Rodolfo poured all of the dark things swirling around inside of him into the way he angled his jaw to make everything bright hot and slick. Into the way he took her. Tasted her. As if she was the woman he’d imagined she was, so proper and bright. As if he could still taste that fantasy version of her now despite the games she was trying to play. He gave her his grief over Felipe, his father’s endless shame and fury that the wrong son had died—all of it. If she’d taken away his hope, he could give her the rest of it. He kissed her again and again, as much a penance for him as any kind of punishment for her.

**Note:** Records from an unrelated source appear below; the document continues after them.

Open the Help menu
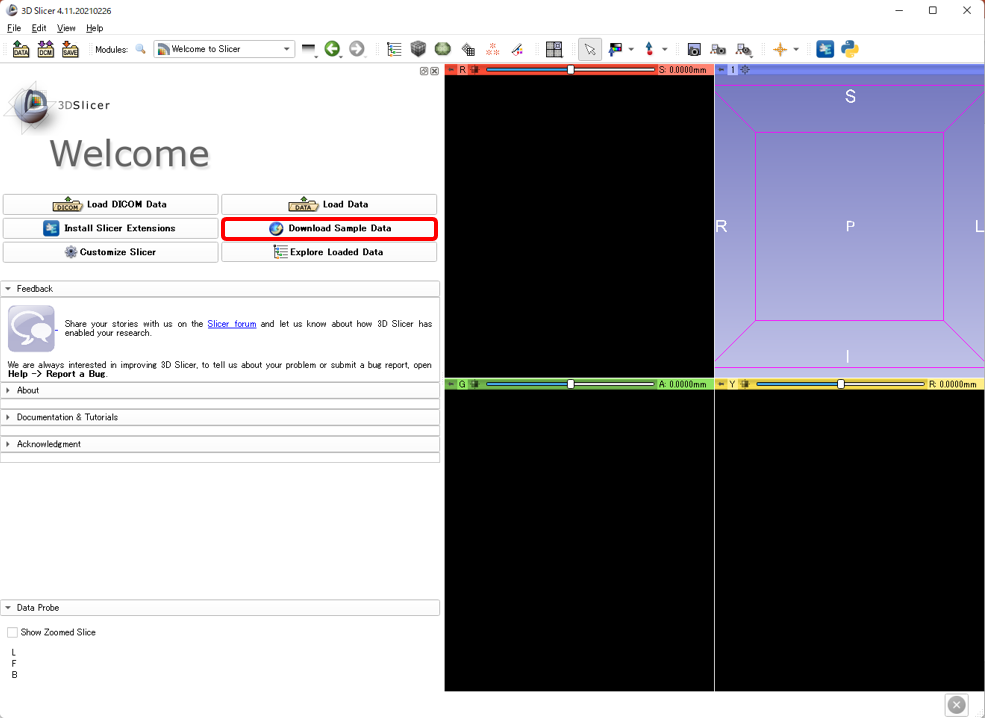Image resolution: width=985 pixels, height=718 pixels. pos(94,28)
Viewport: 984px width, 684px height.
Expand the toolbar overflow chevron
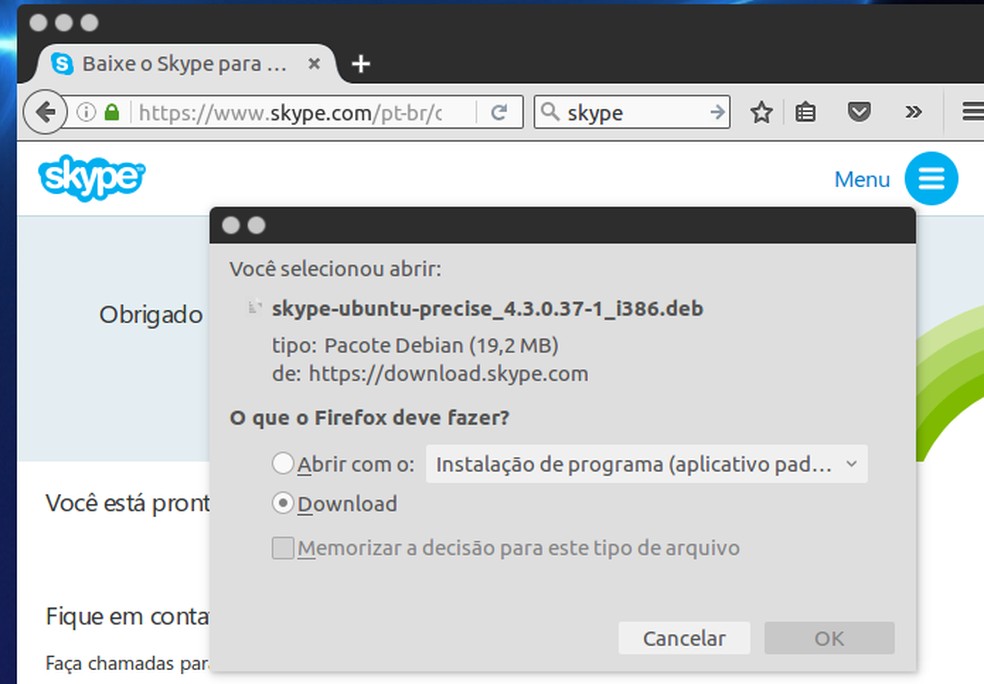[x=913, y=112]
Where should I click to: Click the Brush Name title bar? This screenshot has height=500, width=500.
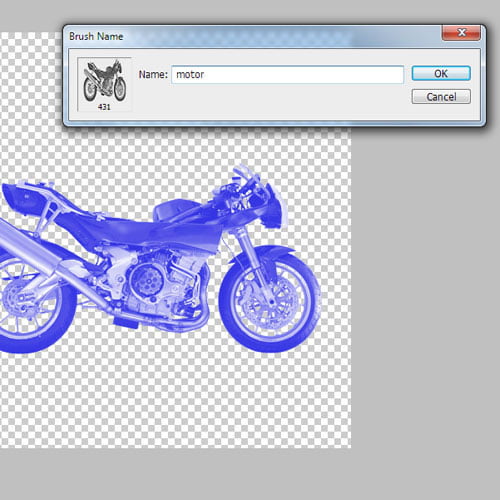point(253,36)
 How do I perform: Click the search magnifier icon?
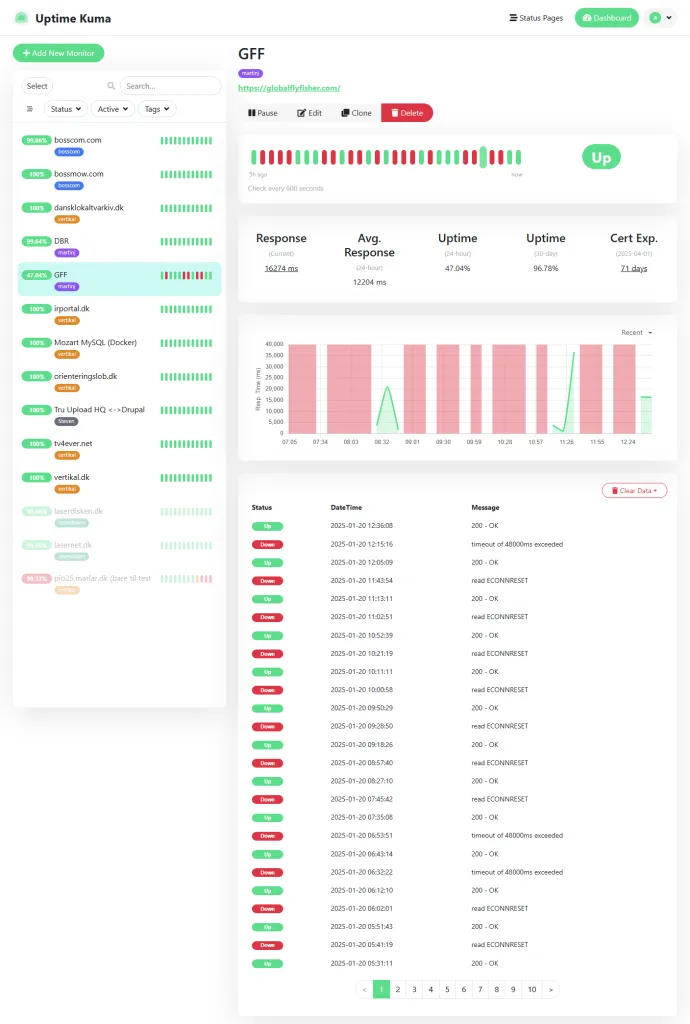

And when he was done, because it was that or he would take her again right there on the hotel floor and he wasn’t certain either one of them would survive that, he set her away from him.

It should have mattered to him that she was breathing too hard. That her green eyes were wide and there were tears marking her cheeks. It should have meant something.

Somewhere, down below the tumult of that black fury that roared in him, inconsolable and much too wounded, it did. But he ignored it.

“I only wanted you to know who I am,” she whispered.